The records:
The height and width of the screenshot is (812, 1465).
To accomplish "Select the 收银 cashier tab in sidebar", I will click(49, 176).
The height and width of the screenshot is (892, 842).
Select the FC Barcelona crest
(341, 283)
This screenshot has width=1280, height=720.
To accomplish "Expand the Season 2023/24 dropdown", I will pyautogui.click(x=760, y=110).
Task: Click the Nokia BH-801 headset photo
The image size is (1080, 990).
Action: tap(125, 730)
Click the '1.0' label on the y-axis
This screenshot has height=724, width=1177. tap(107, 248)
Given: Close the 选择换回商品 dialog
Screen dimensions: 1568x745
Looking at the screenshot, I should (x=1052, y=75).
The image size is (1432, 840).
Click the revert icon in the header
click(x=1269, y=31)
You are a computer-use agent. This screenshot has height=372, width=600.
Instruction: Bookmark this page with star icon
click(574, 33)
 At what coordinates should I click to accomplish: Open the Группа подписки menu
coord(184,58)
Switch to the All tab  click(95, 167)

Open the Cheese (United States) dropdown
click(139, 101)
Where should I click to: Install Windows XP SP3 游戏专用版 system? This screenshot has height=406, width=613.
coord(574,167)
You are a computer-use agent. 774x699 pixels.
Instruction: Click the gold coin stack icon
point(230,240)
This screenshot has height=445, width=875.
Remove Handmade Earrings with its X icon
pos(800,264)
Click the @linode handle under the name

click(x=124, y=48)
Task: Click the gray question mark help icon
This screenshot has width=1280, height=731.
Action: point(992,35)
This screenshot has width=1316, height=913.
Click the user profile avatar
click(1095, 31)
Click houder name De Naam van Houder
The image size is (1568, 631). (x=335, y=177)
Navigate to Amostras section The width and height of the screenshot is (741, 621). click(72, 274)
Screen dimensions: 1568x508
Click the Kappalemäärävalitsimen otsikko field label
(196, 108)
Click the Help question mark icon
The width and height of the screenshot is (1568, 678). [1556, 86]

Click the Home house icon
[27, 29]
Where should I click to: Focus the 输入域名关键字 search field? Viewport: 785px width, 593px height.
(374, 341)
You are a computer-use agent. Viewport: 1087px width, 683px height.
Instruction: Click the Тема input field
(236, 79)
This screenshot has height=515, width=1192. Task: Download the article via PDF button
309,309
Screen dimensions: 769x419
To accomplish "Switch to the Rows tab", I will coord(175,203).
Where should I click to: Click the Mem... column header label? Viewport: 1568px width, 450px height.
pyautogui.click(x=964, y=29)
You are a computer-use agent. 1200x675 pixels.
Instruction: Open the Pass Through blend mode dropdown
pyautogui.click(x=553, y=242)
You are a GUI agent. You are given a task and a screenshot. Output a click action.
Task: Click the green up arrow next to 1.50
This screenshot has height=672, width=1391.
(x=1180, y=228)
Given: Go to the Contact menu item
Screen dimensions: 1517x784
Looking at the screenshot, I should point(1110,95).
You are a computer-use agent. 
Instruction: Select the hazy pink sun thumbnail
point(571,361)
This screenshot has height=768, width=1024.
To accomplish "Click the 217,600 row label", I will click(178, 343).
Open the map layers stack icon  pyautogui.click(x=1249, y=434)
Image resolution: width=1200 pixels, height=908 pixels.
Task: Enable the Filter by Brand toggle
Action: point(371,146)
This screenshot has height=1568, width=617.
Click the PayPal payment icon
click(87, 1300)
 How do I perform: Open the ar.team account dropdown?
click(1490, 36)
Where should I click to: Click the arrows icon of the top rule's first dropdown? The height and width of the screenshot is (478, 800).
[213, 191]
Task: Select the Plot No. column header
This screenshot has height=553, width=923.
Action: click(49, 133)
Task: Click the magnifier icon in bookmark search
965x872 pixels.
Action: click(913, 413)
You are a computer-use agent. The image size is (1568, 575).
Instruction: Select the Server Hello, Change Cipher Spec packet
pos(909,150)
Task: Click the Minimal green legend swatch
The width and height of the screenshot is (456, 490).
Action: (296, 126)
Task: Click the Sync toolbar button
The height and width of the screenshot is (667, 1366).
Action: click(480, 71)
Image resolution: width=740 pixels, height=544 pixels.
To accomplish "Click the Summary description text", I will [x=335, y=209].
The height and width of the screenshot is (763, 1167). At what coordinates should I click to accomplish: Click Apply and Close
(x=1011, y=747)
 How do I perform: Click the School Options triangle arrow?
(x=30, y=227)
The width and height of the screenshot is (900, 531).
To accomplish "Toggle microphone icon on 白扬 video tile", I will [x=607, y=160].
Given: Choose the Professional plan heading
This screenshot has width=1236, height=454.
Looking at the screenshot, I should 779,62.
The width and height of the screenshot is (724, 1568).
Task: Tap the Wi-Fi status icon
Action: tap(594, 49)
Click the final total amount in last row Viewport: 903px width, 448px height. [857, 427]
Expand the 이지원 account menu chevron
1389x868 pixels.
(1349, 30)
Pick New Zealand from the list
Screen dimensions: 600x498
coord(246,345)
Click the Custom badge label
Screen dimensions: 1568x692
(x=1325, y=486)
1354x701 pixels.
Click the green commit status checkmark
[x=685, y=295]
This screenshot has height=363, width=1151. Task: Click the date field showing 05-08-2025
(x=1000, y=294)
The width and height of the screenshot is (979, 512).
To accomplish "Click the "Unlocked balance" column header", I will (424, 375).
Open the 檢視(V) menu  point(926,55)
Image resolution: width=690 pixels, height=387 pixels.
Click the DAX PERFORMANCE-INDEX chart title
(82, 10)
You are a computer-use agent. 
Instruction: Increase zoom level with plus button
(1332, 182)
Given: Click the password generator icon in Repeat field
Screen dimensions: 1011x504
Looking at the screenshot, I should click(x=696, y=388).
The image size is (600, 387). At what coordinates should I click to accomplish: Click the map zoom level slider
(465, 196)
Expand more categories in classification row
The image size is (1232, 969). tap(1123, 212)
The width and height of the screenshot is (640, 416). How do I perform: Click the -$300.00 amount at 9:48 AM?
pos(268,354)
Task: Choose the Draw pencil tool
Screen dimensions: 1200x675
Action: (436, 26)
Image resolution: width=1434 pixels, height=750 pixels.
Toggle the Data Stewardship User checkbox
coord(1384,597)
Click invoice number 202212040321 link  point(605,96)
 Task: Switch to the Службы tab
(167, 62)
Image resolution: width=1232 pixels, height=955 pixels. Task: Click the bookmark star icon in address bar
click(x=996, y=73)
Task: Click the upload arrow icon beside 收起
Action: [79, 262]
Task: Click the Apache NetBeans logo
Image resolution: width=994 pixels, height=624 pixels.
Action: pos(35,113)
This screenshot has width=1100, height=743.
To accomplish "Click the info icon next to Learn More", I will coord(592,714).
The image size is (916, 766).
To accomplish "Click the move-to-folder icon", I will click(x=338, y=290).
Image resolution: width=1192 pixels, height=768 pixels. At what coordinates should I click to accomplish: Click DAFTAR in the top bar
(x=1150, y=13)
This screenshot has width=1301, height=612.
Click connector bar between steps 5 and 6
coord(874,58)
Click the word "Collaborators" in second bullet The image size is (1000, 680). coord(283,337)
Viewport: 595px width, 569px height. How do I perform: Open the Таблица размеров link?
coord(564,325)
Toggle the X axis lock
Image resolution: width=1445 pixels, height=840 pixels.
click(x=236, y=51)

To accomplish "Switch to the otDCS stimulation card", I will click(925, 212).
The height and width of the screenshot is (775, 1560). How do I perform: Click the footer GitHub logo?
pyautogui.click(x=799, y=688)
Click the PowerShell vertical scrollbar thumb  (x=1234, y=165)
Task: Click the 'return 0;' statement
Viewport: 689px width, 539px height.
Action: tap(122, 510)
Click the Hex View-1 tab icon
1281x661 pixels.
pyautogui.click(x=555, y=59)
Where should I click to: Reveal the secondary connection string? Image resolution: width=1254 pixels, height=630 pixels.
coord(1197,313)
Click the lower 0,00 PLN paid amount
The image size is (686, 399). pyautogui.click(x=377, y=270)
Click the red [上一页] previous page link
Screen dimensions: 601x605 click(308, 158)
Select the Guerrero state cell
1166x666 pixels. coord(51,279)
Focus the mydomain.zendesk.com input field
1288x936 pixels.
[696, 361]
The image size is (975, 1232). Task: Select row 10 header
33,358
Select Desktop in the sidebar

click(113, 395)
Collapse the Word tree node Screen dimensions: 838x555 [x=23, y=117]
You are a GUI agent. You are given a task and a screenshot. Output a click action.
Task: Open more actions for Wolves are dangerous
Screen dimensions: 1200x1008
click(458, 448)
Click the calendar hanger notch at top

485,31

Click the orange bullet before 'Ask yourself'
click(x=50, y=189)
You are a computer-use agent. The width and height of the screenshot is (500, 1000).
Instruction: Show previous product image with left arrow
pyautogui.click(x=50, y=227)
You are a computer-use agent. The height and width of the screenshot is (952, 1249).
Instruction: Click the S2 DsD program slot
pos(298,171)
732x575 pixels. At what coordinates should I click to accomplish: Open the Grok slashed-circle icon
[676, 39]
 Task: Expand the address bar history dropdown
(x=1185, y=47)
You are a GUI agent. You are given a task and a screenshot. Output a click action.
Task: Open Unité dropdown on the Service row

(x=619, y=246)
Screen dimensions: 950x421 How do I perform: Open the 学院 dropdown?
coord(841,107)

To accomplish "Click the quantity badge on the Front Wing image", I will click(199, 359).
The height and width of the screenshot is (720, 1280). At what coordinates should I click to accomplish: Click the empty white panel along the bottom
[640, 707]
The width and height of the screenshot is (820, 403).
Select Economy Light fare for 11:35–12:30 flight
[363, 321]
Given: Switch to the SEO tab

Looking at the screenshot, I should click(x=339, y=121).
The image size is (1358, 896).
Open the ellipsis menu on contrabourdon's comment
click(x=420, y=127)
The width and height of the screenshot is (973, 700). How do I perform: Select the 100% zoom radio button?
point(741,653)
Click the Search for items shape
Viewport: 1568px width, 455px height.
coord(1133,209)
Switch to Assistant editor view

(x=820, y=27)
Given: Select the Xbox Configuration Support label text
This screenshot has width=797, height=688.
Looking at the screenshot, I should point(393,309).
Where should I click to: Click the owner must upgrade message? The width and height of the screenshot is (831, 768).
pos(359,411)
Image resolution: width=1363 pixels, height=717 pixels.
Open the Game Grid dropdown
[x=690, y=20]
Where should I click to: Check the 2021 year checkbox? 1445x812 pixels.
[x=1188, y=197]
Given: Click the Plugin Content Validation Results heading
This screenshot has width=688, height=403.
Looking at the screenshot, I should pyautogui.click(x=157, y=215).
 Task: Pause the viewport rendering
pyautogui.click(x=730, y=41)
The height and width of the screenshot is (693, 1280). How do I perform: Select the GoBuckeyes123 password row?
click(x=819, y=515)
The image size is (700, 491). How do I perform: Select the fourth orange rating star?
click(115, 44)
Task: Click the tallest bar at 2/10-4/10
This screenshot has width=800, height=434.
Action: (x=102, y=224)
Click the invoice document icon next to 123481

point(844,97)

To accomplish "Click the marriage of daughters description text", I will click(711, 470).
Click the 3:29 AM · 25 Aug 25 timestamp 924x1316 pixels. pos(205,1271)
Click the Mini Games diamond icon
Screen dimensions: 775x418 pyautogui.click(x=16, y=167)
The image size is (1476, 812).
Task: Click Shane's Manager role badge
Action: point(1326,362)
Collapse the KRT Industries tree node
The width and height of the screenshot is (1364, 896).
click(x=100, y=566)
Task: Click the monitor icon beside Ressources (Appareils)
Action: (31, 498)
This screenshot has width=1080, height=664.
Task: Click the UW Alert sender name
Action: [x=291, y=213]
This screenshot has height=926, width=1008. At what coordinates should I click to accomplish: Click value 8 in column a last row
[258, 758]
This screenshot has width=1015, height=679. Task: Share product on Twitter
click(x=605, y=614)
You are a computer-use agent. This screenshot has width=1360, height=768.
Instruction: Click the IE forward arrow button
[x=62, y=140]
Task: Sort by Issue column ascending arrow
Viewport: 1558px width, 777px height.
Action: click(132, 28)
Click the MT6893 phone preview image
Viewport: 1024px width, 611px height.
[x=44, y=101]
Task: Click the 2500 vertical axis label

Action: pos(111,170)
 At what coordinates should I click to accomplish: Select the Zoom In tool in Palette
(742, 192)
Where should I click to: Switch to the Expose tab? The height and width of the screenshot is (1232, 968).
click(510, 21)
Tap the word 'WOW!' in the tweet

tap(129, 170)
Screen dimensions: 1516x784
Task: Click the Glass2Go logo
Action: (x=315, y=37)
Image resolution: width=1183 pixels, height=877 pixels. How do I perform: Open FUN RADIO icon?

Problem to solve: In the listing above, start at the line with "Task: Switch to the Службы tab", go on through the line with "Click the word", and copy each of those lines exactly; leave out all the rest.

Solution to this exercise:
 Task: Switch to the Службы tab
(167, 62)
Image resolution: width=1232 pixels, height=955 pixels. Task: Click the bookmark star icon in address bar
click(x=996, y=73)
Task: Click the upload arrow icon beside 收起
Action: [79, 262]
Task: Click the Apache NetBeans logo
Image resolution: width=994 pixels, height=624 pixels.
Action: pos(35,113)
This screenshot has width=1100, height=743.
To accomplish "Click the info icon next to Learn More", I will coord(592,714).
The image size is (916, 766).
To accomplish "Click the move-to-folder icon", I will click(x=338, y=290).
Image resolution: width=1192 pixels, height=768 pixels. At what coordinates should I click to accomplish: Click DAFTAR in the top bar
(x=1150, y=13)
This screenshot has width=1301, height=612.
Click connector bar between steps 5 and 6
coord(874,58)
Click the word "Collaborators" in second bullet The image size is (1000, 680). coord(283,337)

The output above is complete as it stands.